It would indeed be interesting to evaluate. The naive CC algorithm does have a huge impact on memory, and i have the feeling that it's often a choice of feasibility more than performance, meaning that often the naive approach might not be a solution at all due to the huge memory footprint.
Given that Pregel/Giraph is network-bound, my bet is that one more iteration should be cheaper than lots of large messages.

One of the ways we've thought about improving the clustering implementation in the Okapi library (although we haven't implemented it yet) is the following. In the naive implementation EVERY vertex sends its friend list to ALL its neighbours. But, because in a triangle it's enough for just 1 of the vertices to detect the triangle, you can have a vertex send its friend list only to neighbors that have lower id. This way, the node with the lower id in the triangle can detect the triangle and simply notify its neighbors that they belong to one (every vertex needs to know).

Now, I think this works only for undirected graphs and it adds an extra iteration with respect to the naive implementation, but can probably reduce the amount of traffic and memory used significantly.

By taking a quick look at the algorithm by Ediger et al that Arun implemented, it uses a similar approach, that is, selectively propagating vertex ids.
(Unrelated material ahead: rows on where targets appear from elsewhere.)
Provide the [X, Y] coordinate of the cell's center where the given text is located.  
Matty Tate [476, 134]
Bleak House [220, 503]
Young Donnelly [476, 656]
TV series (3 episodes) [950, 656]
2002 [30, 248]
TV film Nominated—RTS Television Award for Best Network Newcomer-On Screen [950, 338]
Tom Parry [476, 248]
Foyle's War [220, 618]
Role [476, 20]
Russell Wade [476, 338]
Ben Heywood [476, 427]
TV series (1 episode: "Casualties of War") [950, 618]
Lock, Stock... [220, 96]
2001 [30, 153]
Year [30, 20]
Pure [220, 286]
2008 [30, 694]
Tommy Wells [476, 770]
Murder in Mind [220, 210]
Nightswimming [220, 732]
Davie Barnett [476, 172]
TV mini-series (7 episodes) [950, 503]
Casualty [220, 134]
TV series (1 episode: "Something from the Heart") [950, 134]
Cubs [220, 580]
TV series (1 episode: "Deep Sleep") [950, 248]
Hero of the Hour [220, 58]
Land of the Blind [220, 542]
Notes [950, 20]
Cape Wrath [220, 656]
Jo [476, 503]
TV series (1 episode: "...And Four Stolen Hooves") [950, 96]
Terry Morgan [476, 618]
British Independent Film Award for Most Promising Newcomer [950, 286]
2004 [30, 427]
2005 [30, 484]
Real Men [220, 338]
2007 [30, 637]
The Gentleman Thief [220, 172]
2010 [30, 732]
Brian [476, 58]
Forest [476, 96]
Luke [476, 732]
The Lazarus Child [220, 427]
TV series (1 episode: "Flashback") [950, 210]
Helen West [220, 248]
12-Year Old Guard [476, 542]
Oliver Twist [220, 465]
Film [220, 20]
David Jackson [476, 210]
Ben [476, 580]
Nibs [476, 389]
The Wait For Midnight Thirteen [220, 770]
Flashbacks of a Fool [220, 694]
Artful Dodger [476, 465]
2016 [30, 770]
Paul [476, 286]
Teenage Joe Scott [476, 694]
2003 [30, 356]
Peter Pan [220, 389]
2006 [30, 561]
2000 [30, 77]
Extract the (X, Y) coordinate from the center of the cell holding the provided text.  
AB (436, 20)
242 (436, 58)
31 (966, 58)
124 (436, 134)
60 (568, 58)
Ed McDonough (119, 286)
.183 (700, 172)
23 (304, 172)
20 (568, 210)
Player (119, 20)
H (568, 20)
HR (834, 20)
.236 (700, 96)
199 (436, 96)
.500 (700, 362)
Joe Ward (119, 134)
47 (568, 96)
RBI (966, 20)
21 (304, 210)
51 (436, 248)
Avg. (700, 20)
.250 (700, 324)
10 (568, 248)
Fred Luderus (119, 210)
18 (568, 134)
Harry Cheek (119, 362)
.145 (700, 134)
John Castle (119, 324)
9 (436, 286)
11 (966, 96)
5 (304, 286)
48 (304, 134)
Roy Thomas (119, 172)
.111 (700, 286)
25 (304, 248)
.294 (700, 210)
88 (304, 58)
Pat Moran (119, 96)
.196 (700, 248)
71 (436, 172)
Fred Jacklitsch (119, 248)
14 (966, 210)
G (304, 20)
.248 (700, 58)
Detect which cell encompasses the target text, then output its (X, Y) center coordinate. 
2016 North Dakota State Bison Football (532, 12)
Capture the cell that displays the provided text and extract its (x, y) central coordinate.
That one introduces more iterations, but probably reduces the amount of traffic even more which can be very beneficial. It could be interesting to compare these approaches.

It has been some time and I don't remember all my comments.  I think you can replace LongArrayListWritables with class that will sort numbers inside, make a diff compression and write variable length numbers.
This might cut memory usage by 80~90% (depending on graph properties).
You could also reduce a number of memory allocations and use primitive collections.


For Okapi ML library it is mentioned that some tuning should be done .Can you clarify that what modification we have to do?


Check Okapi ML library from Grafos:
It needs some tuning but it will work.


  Does anybody know if there are examples of implementation in giraph for clustering coefficient (counting triangles)? Thanks!